Round figures from Cut & Paste:
The sum of $300,000 divided by 21 asylum-seekers = $14,285 per asylum-seeker. Christmas Island airfares ex Sydney with Virgin. Cheapest one-way $805, return $1700. Flexible $1354, return $2600.
The last Barack Obama fan? Andrew Sullivan on NBC's Chris Matthews Show, February last year:
Sullivan: Everybody in this country understands Obama's the best thing we've got.
Matthews: Can President Obama get political credit for his jobs push he's making right now? We put it to the Matthews Meter, 12 of our regulars. If unemployment stays up there around 10 per cent until the elections this November, could Obama still get credit for his jobs push, all this talk about jobs? Eleven say no, it won't work. Just one says yes. That's you, Andrew.
Sullivan: Yes, because I think people see that he's sincere, he's trying. And they also understand there's no magic wand.

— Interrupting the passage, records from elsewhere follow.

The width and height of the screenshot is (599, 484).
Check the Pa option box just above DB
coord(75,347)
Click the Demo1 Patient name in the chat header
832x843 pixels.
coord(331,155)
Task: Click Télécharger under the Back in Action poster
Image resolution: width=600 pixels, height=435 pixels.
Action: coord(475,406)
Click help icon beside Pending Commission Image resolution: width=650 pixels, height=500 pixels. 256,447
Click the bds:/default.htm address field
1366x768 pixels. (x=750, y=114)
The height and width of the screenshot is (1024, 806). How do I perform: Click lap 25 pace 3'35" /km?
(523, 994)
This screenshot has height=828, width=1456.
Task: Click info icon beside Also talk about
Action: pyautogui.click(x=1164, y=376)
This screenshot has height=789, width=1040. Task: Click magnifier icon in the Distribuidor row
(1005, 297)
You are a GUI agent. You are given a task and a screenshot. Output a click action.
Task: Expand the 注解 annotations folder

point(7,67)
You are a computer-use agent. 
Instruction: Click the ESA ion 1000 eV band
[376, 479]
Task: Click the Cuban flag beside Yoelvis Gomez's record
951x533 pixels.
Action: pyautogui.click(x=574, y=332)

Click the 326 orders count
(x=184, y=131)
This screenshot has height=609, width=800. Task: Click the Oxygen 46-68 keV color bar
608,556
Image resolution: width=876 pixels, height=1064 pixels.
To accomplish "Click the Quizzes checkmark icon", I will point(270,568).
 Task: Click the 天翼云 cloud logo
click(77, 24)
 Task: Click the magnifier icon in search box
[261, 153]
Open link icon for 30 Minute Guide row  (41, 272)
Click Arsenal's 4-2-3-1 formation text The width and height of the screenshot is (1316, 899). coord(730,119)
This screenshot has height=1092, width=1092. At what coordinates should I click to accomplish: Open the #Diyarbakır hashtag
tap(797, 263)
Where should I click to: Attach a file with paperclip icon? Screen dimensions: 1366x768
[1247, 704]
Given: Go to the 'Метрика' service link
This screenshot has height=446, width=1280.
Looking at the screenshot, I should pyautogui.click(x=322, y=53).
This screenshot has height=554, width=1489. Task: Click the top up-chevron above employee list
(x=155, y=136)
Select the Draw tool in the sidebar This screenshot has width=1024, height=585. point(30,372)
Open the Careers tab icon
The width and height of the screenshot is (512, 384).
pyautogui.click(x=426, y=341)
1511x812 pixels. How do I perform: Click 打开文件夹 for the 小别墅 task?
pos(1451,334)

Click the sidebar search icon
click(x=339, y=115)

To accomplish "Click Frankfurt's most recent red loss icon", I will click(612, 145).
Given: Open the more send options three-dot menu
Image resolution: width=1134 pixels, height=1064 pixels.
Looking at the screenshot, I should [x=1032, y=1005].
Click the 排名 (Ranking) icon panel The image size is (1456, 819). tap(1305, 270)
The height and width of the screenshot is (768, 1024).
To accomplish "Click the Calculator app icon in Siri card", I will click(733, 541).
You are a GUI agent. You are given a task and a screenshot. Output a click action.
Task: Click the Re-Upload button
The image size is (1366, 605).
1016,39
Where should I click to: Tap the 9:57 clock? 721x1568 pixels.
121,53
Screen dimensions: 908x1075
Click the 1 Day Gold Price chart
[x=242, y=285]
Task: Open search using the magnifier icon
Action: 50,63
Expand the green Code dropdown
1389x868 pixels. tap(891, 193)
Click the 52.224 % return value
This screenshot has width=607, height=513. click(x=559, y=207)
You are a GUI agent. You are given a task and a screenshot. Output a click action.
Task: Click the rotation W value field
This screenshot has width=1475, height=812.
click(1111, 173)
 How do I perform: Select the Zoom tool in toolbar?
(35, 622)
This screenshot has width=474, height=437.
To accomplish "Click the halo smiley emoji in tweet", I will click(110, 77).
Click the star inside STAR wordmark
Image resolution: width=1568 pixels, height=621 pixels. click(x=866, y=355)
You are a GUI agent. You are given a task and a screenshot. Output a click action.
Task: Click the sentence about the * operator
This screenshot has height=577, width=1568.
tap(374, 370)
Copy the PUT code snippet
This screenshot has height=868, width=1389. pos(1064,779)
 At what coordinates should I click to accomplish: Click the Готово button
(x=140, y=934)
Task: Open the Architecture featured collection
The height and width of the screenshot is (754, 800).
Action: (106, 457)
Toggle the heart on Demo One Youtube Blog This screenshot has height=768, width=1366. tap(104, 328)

Not any more. Sullivan in The Atlantic this month:
This President is too weak, too cautious, too beholden to politics over policy to lead. In his refusal to do anything concrete to tackle the looming entitlement debt, in his failure to address the generational injustice, in his blithe indifference to the increasing danger of default, he has betrayed those of us who took him to be a serious president prepared to put the good of the country before his short-term political interests. This budget is good short-term politics but such a massive pile of fiscal bullshit it makes it perfectly clear that Obama is kicking this vital issue down the road. To all those under 30 who worked so hard to get this man elected, know this: he just screwed you over. He thinks you're fools. Either the US will go into default because of Obama's cowardice or you will be paying far far more for far far less because this President has no courage when it counts. He let you down. On the critical issue of America's fiscal crisis, he represents no hope and no change.